PROBLEM REQUIREMENTS
Reproduce all of the data, making sure that no line differs from the original.

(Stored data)
+===+
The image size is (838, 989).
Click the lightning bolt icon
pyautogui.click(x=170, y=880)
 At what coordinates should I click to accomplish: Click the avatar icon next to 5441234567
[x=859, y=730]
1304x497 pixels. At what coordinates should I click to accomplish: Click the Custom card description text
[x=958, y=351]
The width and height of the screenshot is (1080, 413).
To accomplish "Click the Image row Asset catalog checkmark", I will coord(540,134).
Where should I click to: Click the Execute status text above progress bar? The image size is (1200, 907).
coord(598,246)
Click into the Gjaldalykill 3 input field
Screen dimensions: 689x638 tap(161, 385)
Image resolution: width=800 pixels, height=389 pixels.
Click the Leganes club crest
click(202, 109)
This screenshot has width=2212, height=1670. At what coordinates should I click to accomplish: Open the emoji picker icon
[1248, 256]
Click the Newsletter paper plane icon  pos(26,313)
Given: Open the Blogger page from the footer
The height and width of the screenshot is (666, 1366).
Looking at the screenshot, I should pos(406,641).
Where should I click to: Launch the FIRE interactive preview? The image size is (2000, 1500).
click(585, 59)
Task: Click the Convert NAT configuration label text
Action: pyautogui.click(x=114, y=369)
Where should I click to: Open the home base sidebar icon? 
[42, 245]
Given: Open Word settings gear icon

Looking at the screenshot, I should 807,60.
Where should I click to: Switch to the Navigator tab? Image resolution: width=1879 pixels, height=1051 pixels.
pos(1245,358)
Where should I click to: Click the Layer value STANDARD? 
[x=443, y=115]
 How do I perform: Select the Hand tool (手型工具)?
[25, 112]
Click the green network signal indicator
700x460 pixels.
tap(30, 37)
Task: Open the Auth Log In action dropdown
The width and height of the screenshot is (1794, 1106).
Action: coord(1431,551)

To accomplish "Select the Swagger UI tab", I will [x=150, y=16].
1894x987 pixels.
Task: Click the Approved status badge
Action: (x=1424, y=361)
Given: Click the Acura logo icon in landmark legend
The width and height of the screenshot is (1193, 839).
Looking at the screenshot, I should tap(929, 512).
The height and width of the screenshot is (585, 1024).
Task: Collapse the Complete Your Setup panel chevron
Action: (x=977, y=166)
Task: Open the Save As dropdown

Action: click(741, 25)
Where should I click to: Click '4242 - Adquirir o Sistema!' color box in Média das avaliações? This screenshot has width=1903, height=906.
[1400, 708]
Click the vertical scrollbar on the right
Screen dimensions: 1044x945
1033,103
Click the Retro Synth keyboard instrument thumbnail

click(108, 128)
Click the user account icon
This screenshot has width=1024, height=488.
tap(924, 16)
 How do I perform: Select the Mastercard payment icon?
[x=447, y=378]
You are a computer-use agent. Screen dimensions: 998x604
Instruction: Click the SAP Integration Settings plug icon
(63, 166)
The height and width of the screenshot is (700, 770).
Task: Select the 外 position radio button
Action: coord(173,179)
+===+
SOLVED PROBLEM
The image size is (838, 989).
Click the lightning bolt icon
pyautogui.click(x=170, y=880)
 At what coordinates should I click to accomplish: Click the avatar icon next to 5441234567
[x=859, y=730]
1304x497 pixels. At what coordinates should I click to accomplish: Click the Custom card description text
[x=958, y=351]
The width and height of the screenshot is (1080, 413).
To accomplish "Click the Image row Asset catalog checkmark", I will coord(540,134).
Where should I click to: Click the Execute status text above progress bar? The image size is (1200, 907).
coord(598,246)
Click into the Gjaldalykill 3 input field
Screen dimensions: 689x638 tap(161, 385)
Image resolution: width=800 pixels, height=389 pixels.
Click the Leganes club crest
click(202, 109)
This screenshot has width=2212, height=1670. At what coordinates should I click to accomplish: Open the emoji picker icon
[1248, 256]
Click the Newsletter paper plane icon  pos(26,313)
Given: Open the Blogger page from the footer
The height and width of the screenshot is (666, 1366).
Looking at the screenshot, I should pos(406,641).
Where should I click to: Launch the FIRE interactive preview? The image size is (2000, 1500).
click(585, 59)
Task: Click the Convert NAT configuration label text
Action: pyautogui.click(x=114, y=369)
Where should I click to: Open the home base sidebar icon? 
[42, 245]
Given: Open Word settings gear icon

Looking at the screenshot, I should 807,60.
Where should I click to: Switch to the Navigator tab? Image resolution: width=1879 pixels, height=1051 pixels.
pos(1245,358)
Where should I click to: Click the Layer value STANDARD? 
[x=443, y=115]
 How do I perform: Select the Hand tool (手型工具)?
[25, 112]
Click the green network signal indicator
700x460 pixels.
tap(30, 37)
Task: Open the Auth Log In action dropdown
The width and height of the screenshot is (1794, 1106).
Action: coord(1431,551)

To accomplish "Select the Swagger UI tab", I will [x=150, y=16].
1894x987 pixels.
Task: Click the Approved status badge
Action: (x=1424, y=361)
Given: Click the Acura logo icon in landmark legend
The width and height of the screenshot is (1193, 839).
Looking at the screenshot, I should tap(929, 512).
The height and width of the screenshot is (585, 1024).
Task: Collapse the Complete Your Setup panel chevron
Action: (x=977, y=166)
Task: Open the Save As dropdown

Action: click(741, 25)
Where should I click to: Click '4242 - Adquirir o Sistema!' color box in Média das avaliações? This screenshot has width=1903, height=906.
[1400, 708]
Click the vertical scrollbar on the right
Screen dimensions: 1044x945
1033,103
Click the Retro Synth keyboard instrument thumbnail

click(108, 128)
Click the user account icon
This screenshot has width=1024, height=488.
tap(924, 16)
 How do I perform: Select the Mastercard payment icon?
[x=447, y=378]
You are a computer-use agent. Screen dimensions: 998x604
Instruction: Click the SAP Integration Settings plug icon
(63, 166)
The height and width of the screenshot is (700, 770).
Task: Select the 外 position radio button
Action: coord(173,179)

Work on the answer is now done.